Naast techniek en conditie hebben
shorttrackers ook behendigheid, tactiek en
acceleratievermogen nodig.
De afstanden die verreden worden
zijn de 500 (4½ ronde), 1000 (9 ronden) en 1500
meter (13½ ronde).

Shorttrack staat bekend om
spectaculaire inhaalacties, waarbij onder meer
binnendoor en buitenom ingehaald wordt, vaak met
de hand aan het ijs in de bochten.
Rond 1890
ontstond het shorttrack in Groot-Brittannië uit
het in die tijd erg populaire rolschaatsen.
De sport
werd in 1967 door de Internationale
Schaatsunie (ISU)
erkend.

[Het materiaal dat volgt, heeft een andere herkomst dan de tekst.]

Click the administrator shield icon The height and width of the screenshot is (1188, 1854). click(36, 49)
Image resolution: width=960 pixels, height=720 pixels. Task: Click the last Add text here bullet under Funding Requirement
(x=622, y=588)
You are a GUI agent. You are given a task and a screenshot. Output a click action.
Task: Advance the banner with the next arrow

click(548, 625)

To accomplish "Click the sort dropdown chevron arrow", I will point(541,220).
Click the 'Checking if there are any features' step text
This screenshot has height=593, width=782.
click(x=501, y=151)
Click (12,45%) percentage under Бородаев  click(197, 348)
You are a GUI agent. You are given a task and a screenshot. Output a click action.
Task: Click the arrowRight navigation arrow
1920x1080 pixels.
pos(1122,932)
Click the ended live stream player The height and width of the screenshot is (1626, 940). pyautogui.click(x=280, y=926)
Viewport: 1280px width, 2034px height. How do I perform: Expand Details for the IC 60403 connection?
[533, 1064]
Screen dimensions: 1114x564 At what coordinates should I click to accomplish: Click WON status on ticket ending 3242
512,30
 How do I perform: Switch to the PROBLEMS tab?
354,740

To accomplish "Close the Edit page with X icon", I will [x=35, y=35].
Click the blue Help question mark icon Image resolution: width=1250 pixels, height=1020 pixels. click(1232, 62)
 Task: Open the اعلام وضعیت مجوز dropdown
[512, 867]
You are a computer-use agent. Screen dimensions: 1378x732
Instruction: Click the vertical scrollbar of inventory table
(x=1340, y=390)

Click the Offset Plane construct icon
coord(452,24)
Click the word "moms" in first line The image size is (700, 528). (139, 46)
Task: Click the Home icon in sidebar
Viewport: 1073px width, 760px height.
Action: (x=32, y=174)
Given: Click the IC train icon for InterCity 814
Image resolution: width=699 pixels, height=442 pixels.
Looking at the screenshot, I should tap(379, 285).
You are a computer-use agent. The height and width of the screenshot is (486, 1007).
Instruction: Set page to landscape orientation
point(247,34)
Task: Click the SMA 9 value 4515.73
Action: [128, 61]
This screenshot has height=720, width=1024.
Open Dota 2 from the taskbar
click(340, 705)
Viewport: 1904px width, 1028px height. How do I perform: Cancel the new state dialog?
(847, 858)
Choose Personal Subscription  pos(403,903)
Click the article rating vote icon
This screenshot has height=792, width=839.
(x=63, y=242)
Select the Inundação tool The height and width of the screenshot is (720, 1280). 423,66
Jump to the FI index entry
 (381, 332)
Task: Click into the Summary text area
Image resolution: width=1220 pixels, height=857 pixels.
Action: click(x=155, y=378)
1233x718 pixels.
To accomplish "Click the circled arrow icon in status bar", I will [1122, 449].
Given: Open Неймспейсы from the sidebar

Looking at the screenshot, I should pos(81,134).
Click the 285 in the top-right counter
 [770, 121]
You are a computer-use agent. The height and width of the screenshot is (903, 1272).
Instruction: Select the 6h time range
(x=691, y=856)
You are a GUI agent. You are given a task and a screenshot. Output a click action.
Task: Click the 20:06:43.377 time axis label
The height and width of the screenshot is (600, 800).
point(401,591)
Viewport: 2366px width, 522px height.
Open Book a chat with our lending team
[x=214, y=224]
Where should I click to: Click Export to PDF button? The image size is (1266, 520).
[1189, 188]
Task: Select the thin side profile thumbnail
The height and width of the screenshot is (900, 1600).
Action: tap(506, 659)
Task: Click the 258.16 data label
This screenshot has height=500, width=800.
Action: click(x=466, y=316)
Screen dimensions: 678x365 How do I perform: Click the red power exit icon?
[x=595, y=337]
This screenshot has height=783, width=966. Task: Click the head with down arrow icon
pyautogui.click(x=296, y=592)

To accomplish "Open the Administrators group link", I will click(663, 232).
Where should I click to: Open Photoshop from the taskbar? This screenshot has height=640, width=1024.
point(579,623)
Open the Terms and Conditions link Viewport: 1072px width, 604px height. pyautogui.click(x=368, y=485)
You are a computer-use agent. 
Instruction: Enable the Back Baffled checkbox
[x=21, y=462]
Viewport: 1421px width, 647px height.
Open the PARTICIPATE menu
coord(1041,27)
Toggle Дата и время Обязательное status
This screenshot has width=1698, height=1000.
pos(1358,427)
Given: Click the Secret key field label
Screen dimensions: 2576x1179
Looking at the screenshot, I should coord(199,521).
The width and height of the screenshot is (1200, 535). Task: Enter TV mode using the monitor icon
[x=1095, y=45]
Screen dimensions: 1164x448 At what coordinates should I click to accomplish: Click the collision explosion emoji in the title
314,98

In Solihull vonden
de eerste internationale kampioenschappen plaats
in 1978.
Deze
wedstrijden kregen in 1981, het jaar van het
eerste officiële wereldkampioenschap in Meudon-la-Forêt,
ook de titel wereldkampioenschap.
Tijdens de Olympische
Winterspelen van Calgary (1988)
stond de sport als demonstratiesport op het
programma.
Vier jaar
later, in 1992, besloot het Internationaal
Olympisch Comité
om shorttrack op te nemen in de lijst van
Olympische disciplines.
Drie leden van de
Boudewijn Schaats Club namen deel aan deze eerste
Winter Spelen in Albertville.
Seoel
organiseerde in 1994 het eerste
wereldkampioenschap voor junioren.
Het eerste Europees kampioenschap
werd gehouden in 1997 en vond plaats in
Malmö
Zweden.
Op de 500, 1000 en 1500 meter
verdienen de shorttrackers tijdens dit toernooi
punten, waarna de top-8 elkaar treft in de
superfinale over 3000 meter.
Op basis van de behaalde punten
wordt daarna een eindklassement opgemaakt.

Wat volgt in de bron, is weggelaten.